Their CEO and founder spoke of an IPO in 2022.

Let's not pretend they are still remotely close to their humble beginnings or were able to get this far without credibly demonstrating they have a plan for how to make enterprises bleed through their nose for their product.

That's the future.

On the flipside, building a dbt adjacent product enhancing or complementing capabilities is basically a sure way of how to get bought.

trickyager 4 days ago

I agree with you 100%, and we may both be correct!

mritchie712 4 days ago

I've been on the lookout for a lighter, faster version of dbt and I was hoping sdf might be it.

For our (https://www.definite.app/) use case, I'd love to have something that compiles client-side, but in general dbt just feels like a lot of work to set up for what most of our customers actually need (simple transform to create tables and views).

thenaturalist 4 days ago

A lot of work to set up?

I'm quite surprised to hear that.

It's literally pip install, a single file for your DB config and that's it. 30-40 seconds.

I'm in no way affiliated with dbt but have worked with the tool since 2018.

Lighter, faster, sure, but hard to set up?

I'm not sure where you'd want to cut corners on setup.

apwell23 4 days ago

I think they mean setting up in production.

thenaturalist 4 days ago

Even that... the beauty of it and why it took off as much as it did is simplicity.

Dockerfile, env var injection and you're done.

dangoldin 4 days ago

I'm sure you've heard of SQLMesh but that seems like a potential fit.
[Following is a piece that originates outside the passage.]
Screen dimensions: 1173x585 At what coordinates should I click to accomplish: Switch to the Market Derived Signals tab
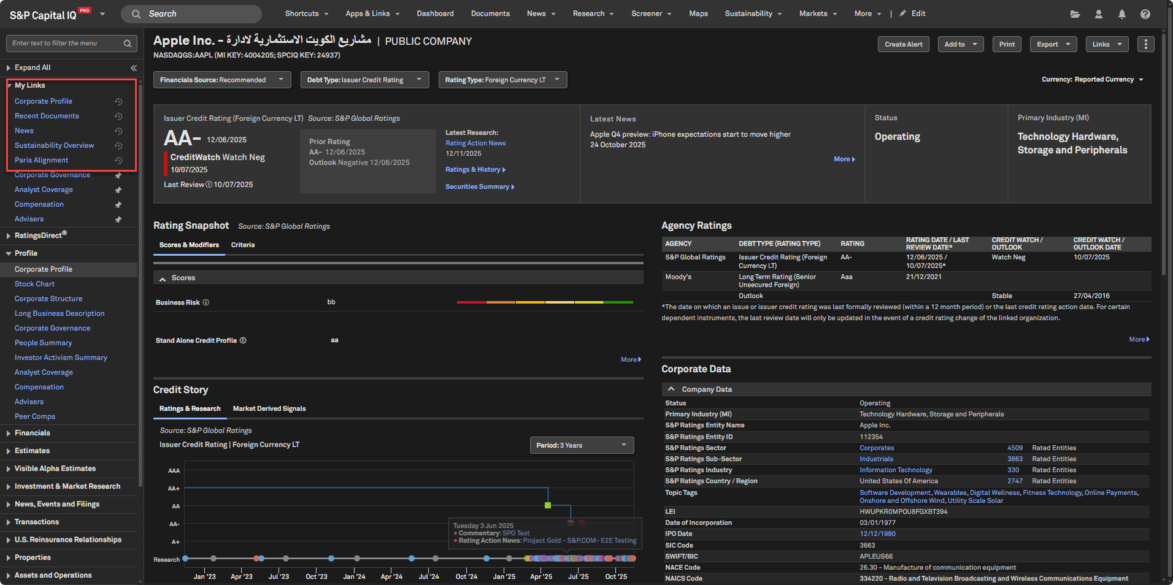click(x=269, y=408)
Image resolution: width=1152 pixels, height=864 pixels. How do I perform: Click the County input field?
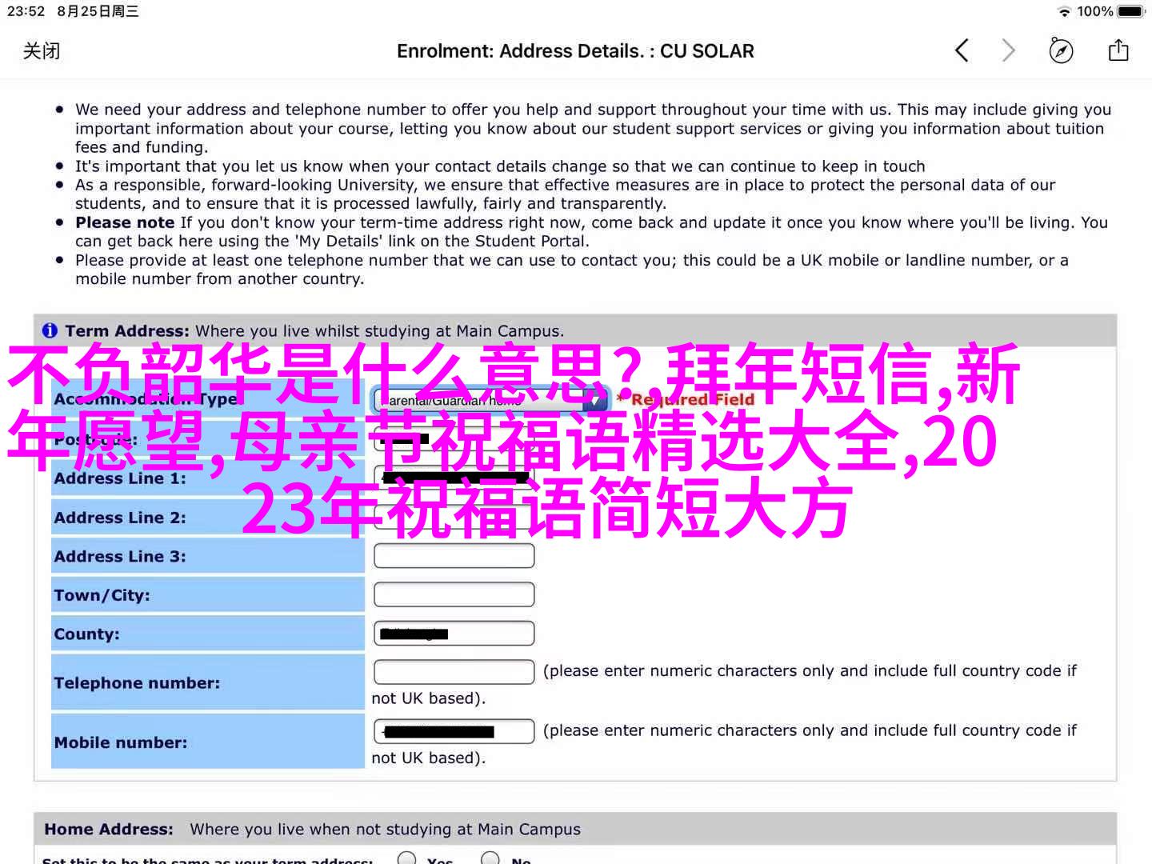tap(454, 634)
Or is it still too heavy handed?

datadrivenangel 4 days ago

Not to mention the sudden pricing change at the end of 2022 that doubled costs for most cloud customers.

itsoktocry 4 days ago

Have they introduced any interesting features outside of core? Most of it seems like fluff, or there are better alternatives.

bcoates 4 days ago

Yeah my experience is much closer to that, I generally point my clients to core over cloud even if they're indifferent to the cost. (Sorry dbt guys, love your product, but somebody read the strategy memo backwards and you've got lock-out not lock-in. Replacing my IDE, ci/cd, or orchestration are "dealbreakers", not "features")

jmclnx 4 days ago

I first thought this was SDF (https://sdf.org/) and thought how could this happen.
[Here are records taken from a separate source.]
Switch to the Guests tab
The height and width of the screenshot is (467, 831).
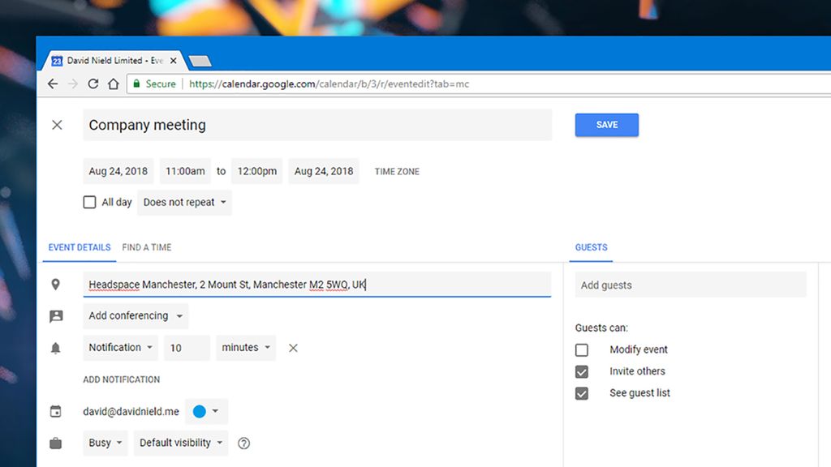coord(590,247)
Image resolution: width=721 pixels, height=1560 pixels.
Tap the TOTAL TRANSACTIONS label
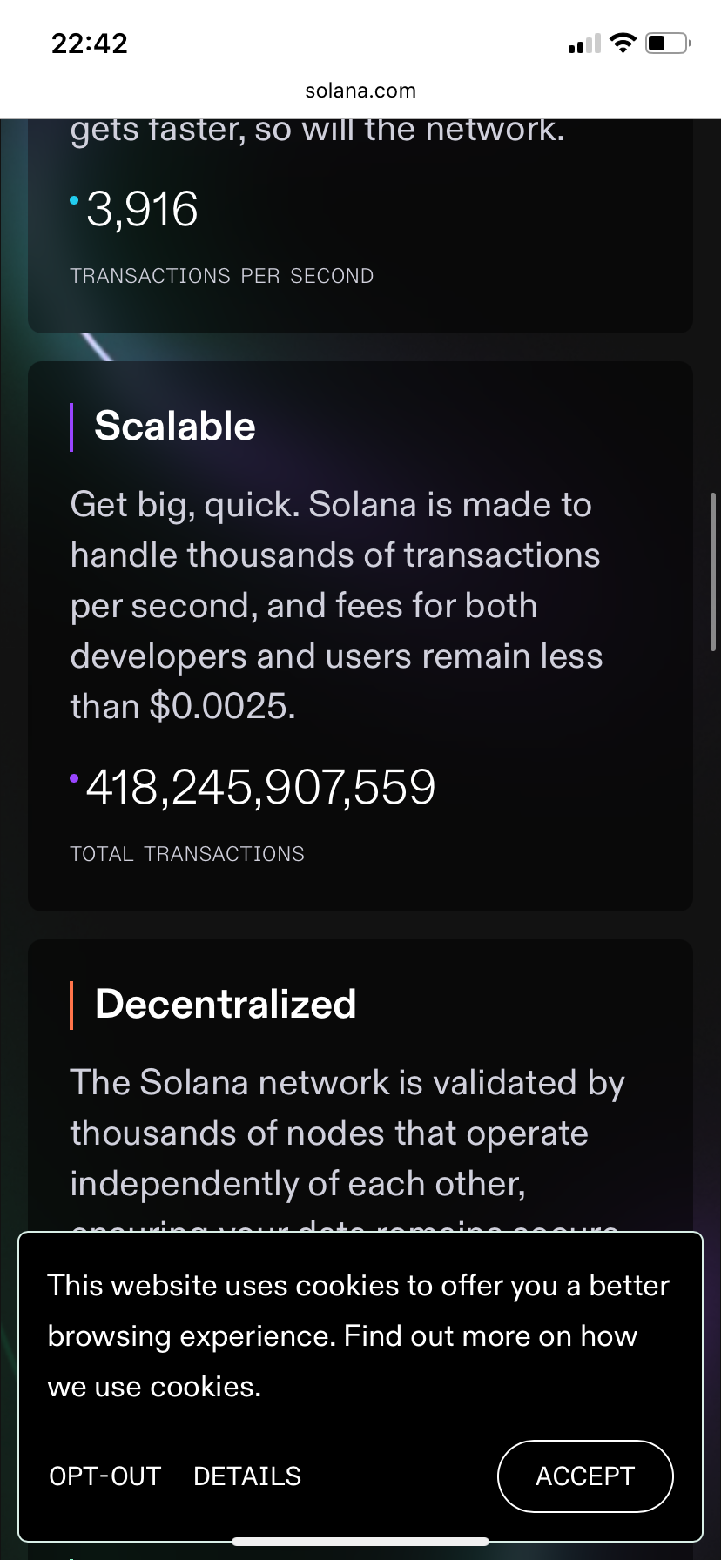pyautogui.click(x=187, y=854)
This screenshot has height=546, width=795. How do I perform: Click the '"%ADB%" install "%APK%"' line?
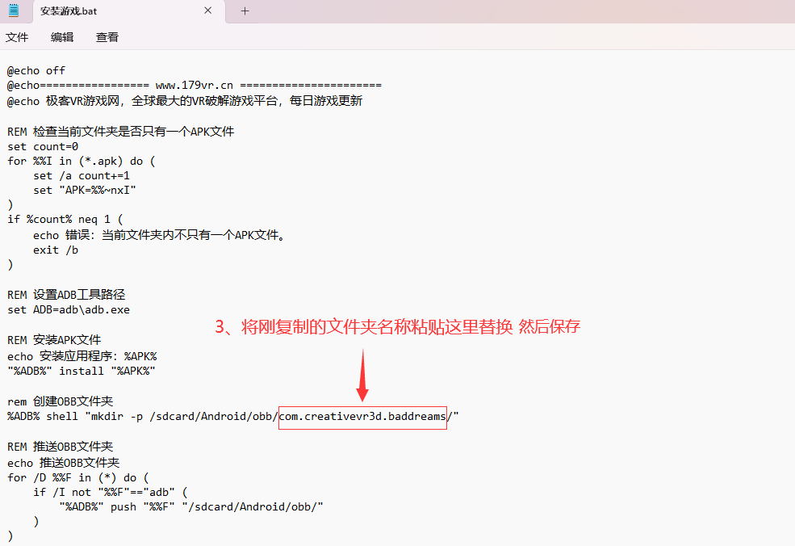coord(82,371)
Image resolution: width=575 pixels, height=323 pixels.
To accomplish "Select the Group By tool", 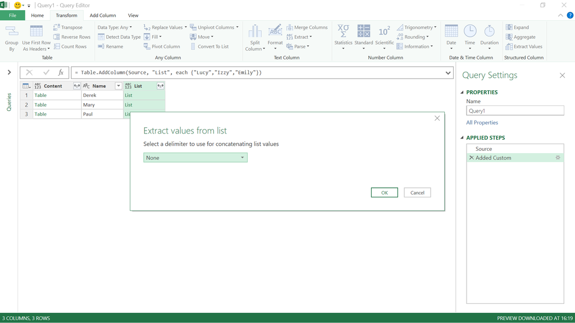I will (11, 37).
Again shows we have run out of 3 letter acronyms :)

nbk_2000 4 days ago

Glad I wasn't the only one! ;)

0cf8612b2e1e 4 days ago

Heh, I was just starting to look at SDF and SQL Mesh to see if they actually addressed any of the dbt pain points.

talos_ 4 days ago

dbt needs to play catch up against SQLMesh feature-wise, so they bought their other competitor SDF. SQLMesh seems to have more development velocity, and dbt will need to execute a smooth transition and integration to catch up.
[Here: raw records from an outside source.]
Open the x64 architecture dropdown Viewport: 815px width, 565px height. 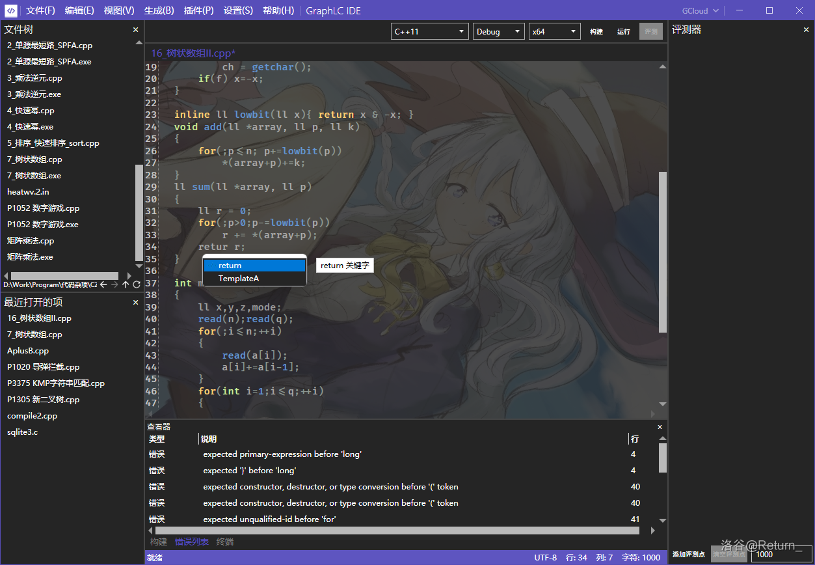[x=554, y=31]
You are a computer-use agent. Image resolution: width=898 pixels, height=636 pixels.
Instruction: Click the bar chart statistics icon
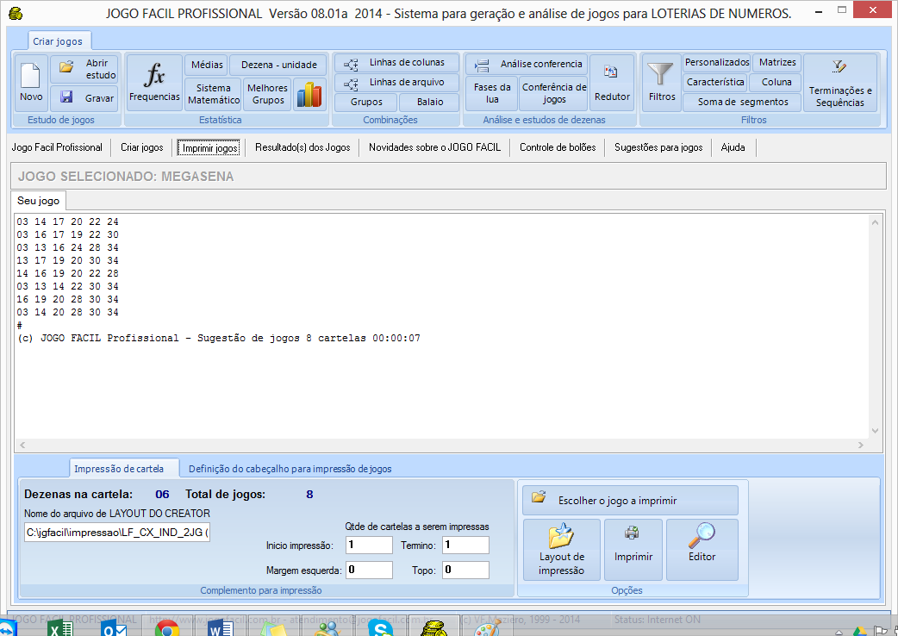pyautogui.click(x=309, y=94)
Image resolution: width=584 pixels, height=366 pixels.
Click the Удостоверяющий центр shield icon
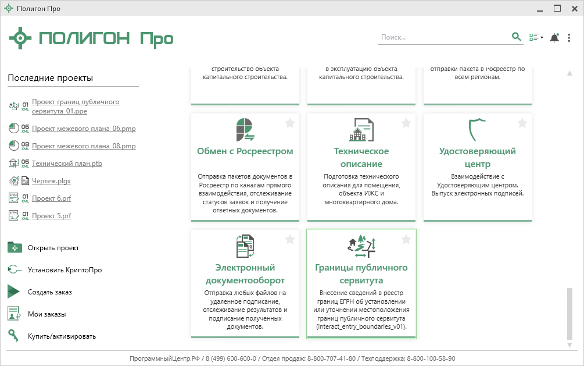coord(477,130)
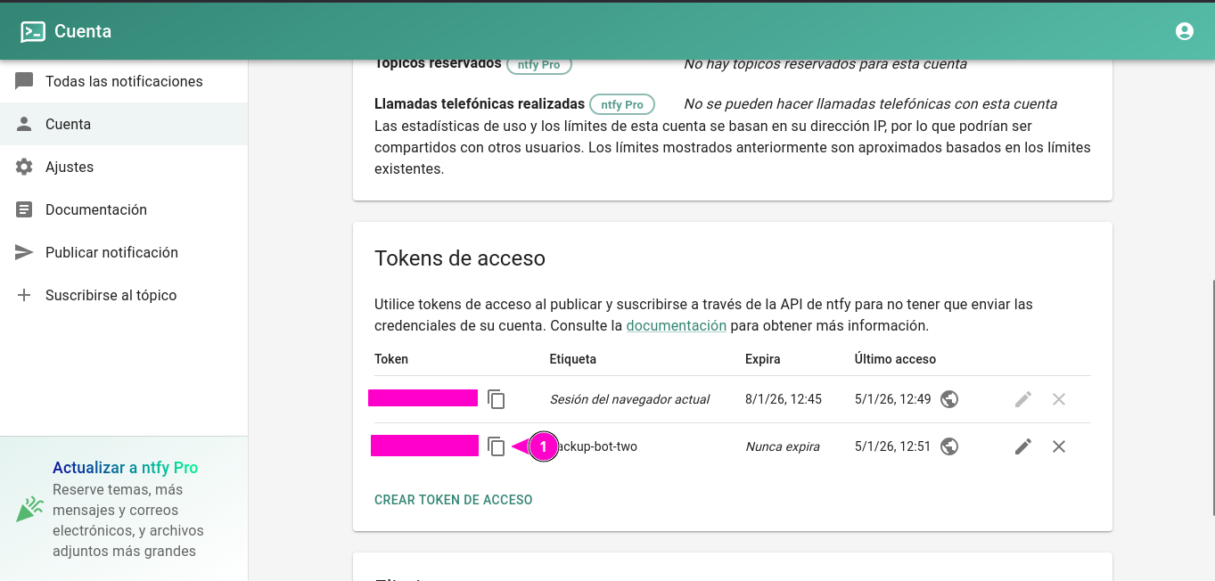The image size is (1215, 581).
Task: Select Cuenta in the sidebar
Action: coord(69,124)
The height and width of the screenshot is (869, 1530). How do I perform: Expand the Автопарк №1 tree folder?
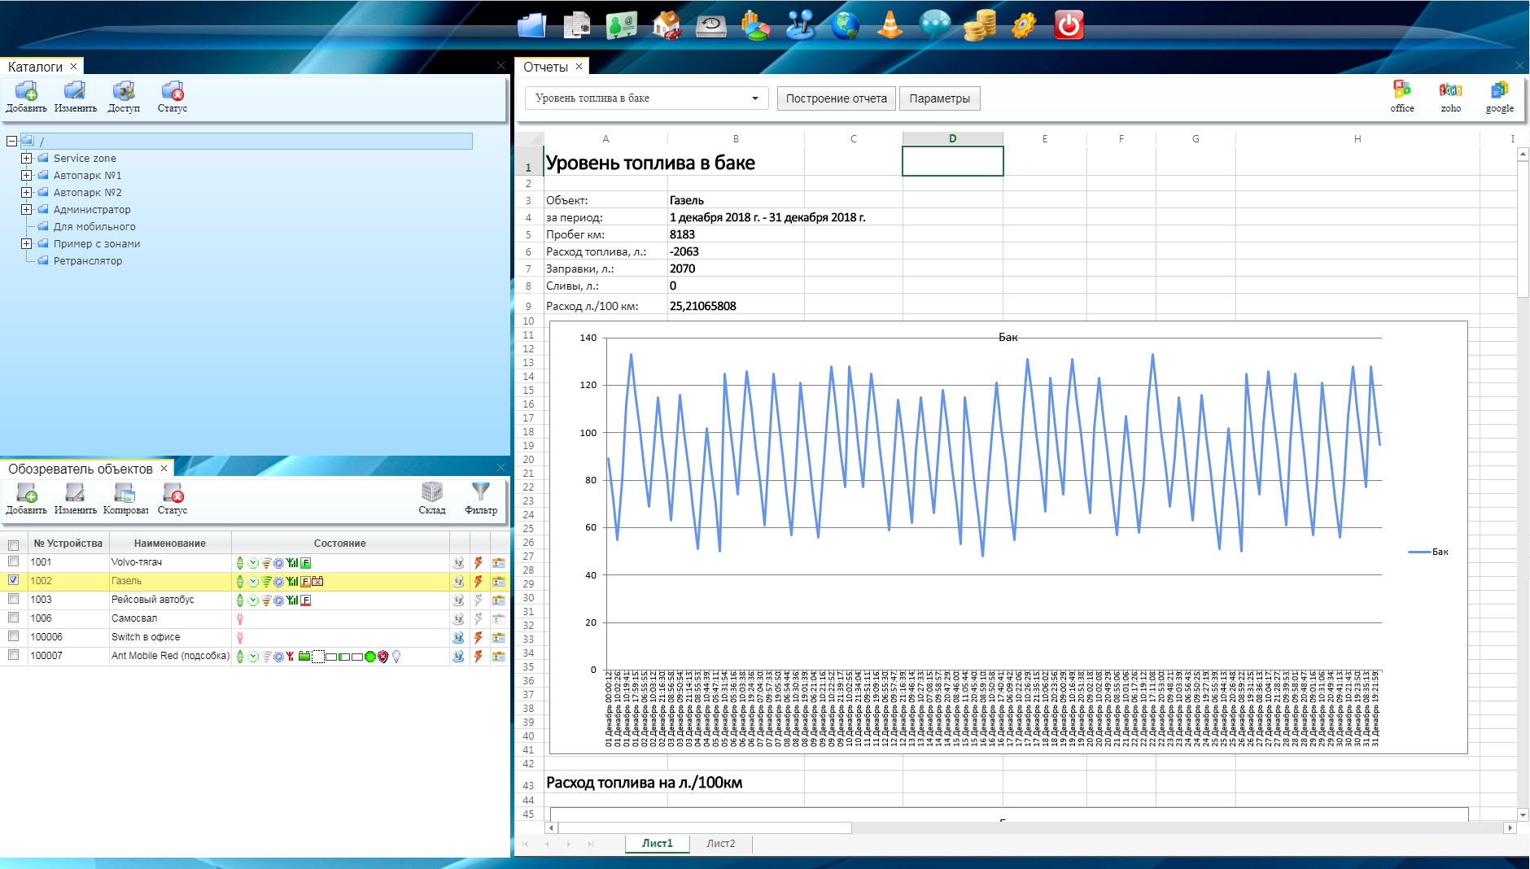click(27, 175)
For context, the team behind SQLMesh also develops SQLGlot, which powers the features dbt attempts to implement

NortySpock 4 days ago

To expand on this, dbt uses Jinja templating in your SQL to allow the developer to modify the query so it can be expanded at "compile-time" into the target database SQL dialect. (uni-directional, write once deploy anywhere). The key features are CICD, test automation, and transformation sequence automation.

SQLGlot is a Abstract Symbol Tree SQL Dialect transpiler that could (in theory) convert from one dialect to another (bi-directional).

SQLMesh appears to combine both of the above into one tool that sounds like it's even better.

wood_spirit 4 days ago

What is your initial impression and pros and cons?

(Asking as I kinda wish my company’s opinionated dbt had made some different choices)

apwell23 4 days ago

con is some ppl just go crazy with jinja and create a mess. Its fine if you just stick to the basics.

grajaganDev 4 days ago

Please watch out for Server Side Template Injection.

mritchie712 4 days ago

Same. dbt feels like angularjs, I want the svelte alternative.